In a moving twist of fate, Florence Shearman’s attendance at the April 10 Wahine 50 commemorations brought her face-to-face with someone who was just a child when brought into Wellington’s railway station during the immediate aftermath of the 1968 tragedy.
The child of a Nepalese family, Nusara Banyatpiyaphod – who was then Nusara Assakul – is now in her 50s, a successful businesswoman living in Bangkok. At the time of the sinking, she was one of two of the family’s children still missing after their parents were brought into the station after themselves being rescued. The family had remained unresponsive and silent up to the point when the siblings were returned to them.
“When I heard she was there, I just cried,” said Florence. “And then when I was taken to meet her, we just hugged each other and cried again. I have no idea what she remembers – I don’t remember what we said to each other, but it was a really emotional moment for me.”
The rescue of the children became symbolic of the kindness of strangers to those in need. They had been found in crashing waves on the Pencarrow coast after the lifeboat carrying the family had overturned. Other survivors shepherded them into the arms of rescuers and back to their family.
Florence spent 19 hours helping survivors at the emergency centre at Wellington station after the ferry Wahine sank on a stormy April 10, 1968. The 50th commemorations were marked by eerily similar weather; Florence said her departure from Hamilton Airport earlier in the day had seen her “helped across the tarmac” by two burly blokes who prevented the wind blowing her over.
Once in Wellington, she was squired around the commemorations by a volunteer, and the number of reporters and camera crew at the event saw Florence relating her story several times.
“There were a lot of tears that day. I hadn’t expected it to be as emotional as it was. Even after I got home I was still pretty upset – it took me a couple of days to get over it.”
Florence said the disaster re-shaped her life. After the sinking of the Wahine, she left the world of nursing and trained in counselling and psychology to prepare herself for a career first in hospital chaplaincy, and then industrial chaplaincy. It has seen her work with police and other authorities over many decades.
“I’ve really seen the raw side of life since then. I think in some way my experience with the Wahine made me even more determined than I was before to help people.”

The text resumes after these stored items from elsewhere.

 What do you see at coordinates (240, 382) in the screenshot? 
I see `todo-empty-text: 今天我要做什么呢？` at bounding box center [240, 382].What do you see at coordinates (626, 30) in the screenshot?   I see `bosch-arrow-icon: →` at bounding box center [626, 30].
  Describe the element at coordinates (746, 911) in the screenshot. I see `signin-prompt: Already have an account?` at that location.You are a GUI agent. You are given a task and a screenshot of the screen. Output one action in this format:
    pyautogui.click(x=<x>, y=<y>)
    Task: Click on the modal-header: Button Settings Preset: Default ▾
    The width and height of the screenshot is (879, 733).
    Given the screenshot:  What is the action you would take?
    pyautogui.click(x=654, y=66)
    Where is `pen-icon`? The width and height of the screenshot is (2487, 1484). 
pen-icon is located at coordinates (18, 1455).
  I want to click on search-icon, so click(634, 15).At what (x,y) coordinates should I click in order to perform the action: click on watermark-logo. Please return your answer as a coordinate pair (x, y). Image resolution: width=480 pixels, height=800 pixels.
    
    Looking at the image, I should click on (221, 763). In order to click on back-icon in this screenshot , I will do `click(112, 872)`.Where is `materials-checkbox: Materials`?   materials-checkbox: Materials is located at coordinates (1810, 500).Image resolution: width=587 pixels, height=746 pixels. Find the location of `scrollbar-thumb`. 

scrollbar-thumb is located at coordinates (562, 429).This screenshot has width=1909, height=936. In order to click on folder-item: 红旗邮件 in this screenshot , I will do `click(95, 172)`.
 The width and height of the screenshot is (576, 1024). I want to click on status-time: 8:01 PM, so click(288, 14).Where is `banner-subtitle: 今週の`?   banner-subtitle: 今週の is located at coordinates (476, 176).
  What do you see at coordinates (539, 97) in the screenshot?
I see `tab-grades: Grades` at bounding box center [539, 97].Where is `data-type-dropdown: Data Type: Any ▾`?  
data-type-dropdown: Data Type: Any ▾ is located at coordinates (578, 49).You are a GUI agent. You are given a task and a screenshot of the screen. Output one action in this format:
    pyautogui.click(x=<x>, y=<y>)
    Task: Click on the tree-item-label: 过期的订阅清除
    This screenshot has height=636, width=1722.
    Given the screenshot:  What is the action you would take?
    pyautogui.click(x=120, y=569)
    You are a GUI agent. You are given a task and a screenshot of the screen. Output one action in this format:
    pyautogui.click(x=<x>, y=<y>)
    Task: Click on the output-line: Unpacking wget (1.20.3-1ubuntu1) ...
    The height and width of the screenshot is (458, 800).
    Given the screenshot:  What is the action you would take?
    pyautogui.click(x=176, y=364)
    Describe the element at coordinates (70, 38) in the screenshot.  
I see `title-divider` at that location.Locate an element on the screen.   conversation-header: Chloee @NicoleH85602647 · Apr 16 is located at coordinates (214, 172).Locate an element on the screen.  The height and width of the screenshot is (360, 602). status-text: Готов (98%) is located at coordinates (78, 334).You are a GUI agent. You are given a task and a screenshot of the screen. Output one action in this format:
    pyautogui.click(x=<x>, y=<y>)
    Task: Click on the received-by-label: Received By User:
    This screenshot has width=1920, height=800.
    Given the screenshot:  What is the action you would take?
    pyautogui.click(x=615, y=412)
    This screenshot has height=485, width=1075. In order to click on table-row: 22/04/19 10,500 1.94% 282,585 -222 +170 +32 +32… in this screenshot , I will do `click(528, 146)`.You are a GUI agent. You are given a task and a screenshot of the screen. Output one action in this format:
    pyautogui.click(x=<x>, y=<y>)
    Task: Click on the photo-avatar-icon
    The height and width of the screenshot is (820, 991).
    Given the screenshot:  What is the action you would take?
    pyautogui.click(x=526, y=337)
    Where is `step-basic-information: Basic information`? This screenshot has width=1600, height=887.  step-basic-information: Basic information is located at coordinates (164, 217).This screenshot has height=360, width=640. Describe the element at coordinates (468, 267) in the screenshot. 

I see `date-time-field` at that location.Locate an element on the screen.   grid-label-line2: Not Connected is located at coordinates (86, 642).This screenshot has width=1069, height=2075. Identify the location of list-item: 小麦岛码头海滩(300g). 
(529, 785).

During her years spent working with the police, Florence brushed up against Ross Ardern, father of New Zealand’s Prime Minister Jacinda Ardern.
“Jacinda was at the Wahine 50 commemorations. I was talking to her for quite a while, about my role in the rescue and about the fact that her father had at one time been my boss! That was lovely, too.
“The police also took some pictures of me for the stories they want to write about the commemorations.”
Florence said she was extremely grateful she had been able to attend the event.
“Those memories will always be with me, of course, but this trip was so worthwhile. It has helped me put some of it to rest. The Wahine disaster was life-changing for so many people. I know it changed me, and I’m grateful I was able to be part of those commemorations.”